═════ ENTRIES SUPPLIED ═════
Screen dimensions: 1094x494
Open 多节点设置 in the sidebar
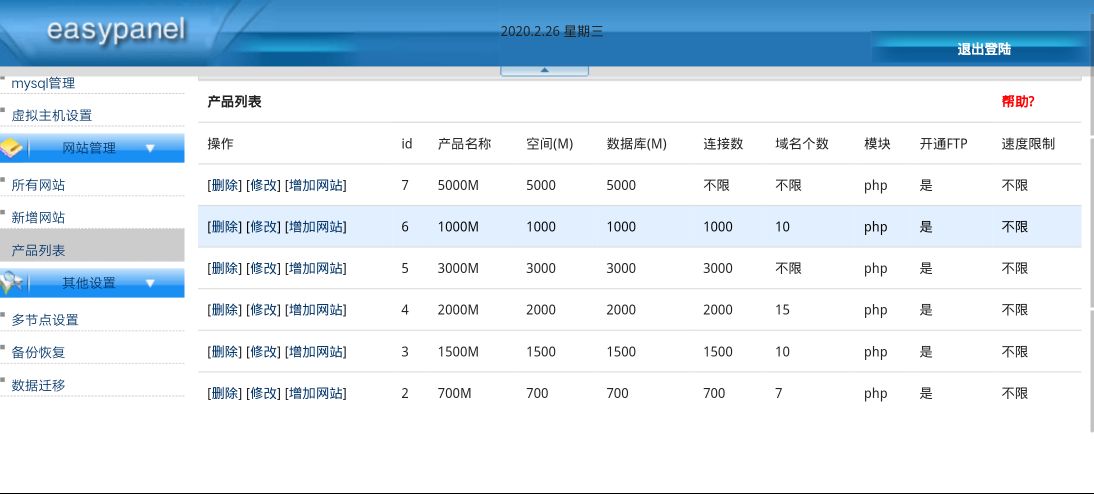pyautogui.click(x=45, y=320)
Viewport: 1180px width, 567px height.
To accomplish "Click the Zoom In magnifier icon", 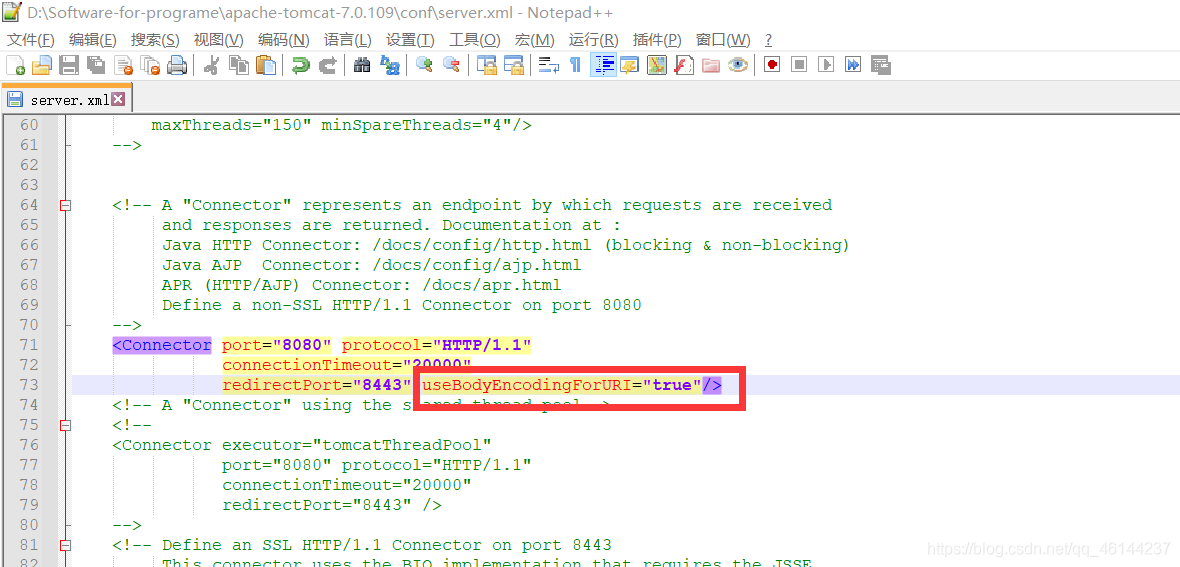I will 424,65.
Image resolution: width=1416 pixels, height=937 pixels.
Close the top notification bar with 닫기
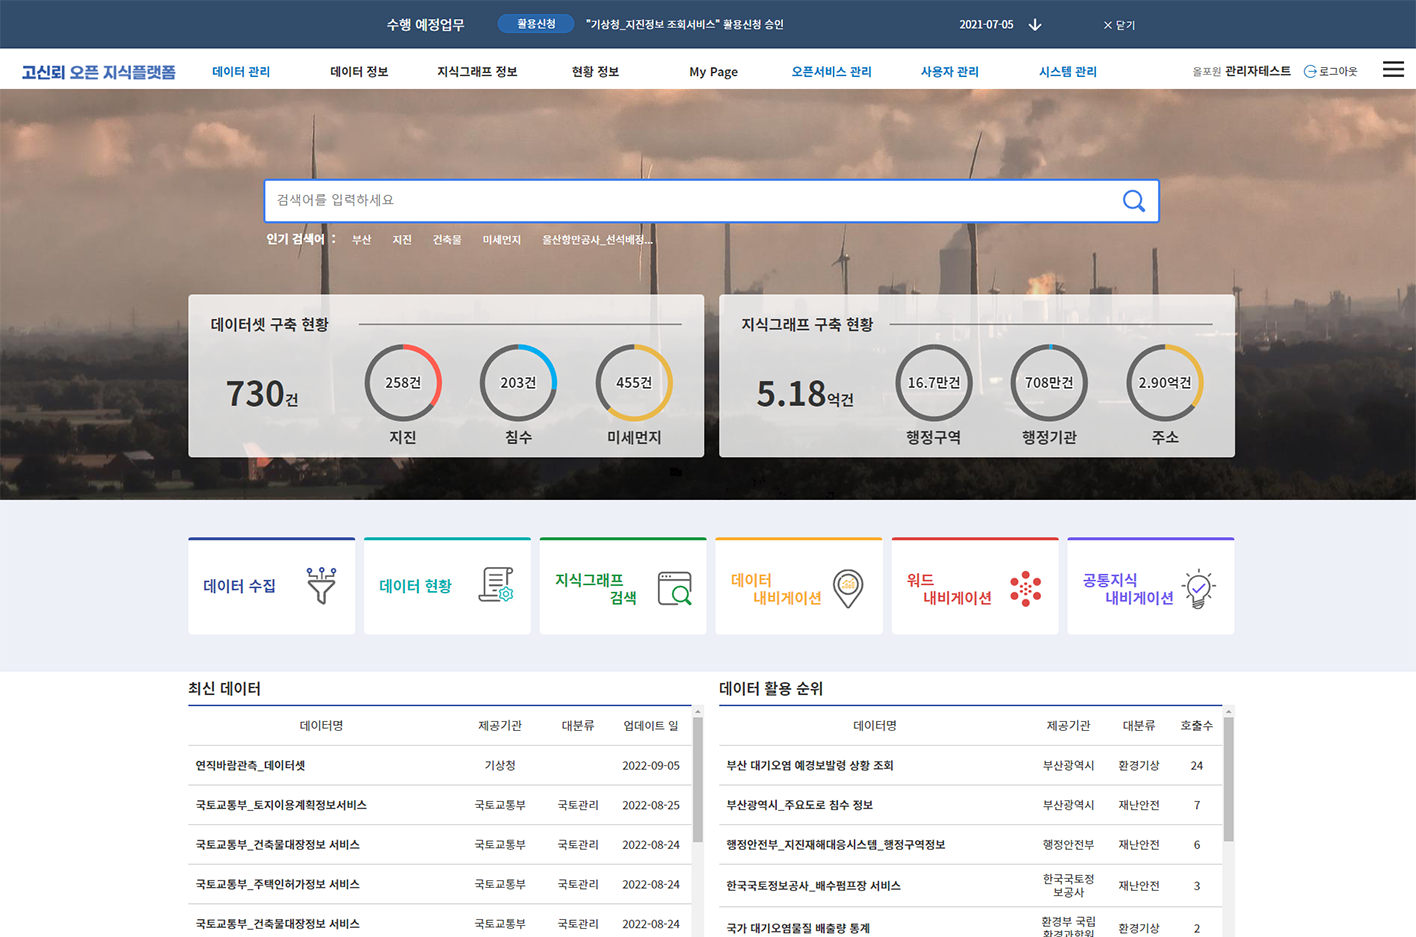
═════
### STATED PROBLEM
Reproduce the material word for word, starting at the line that contains "Image resolution: width=1416" and ending at the end of the material. Leave the pictures out.

### THE RESPONSE
Image resolution: width=1416 pixels, height=937 pixels.
Close the top notification bar with 닫기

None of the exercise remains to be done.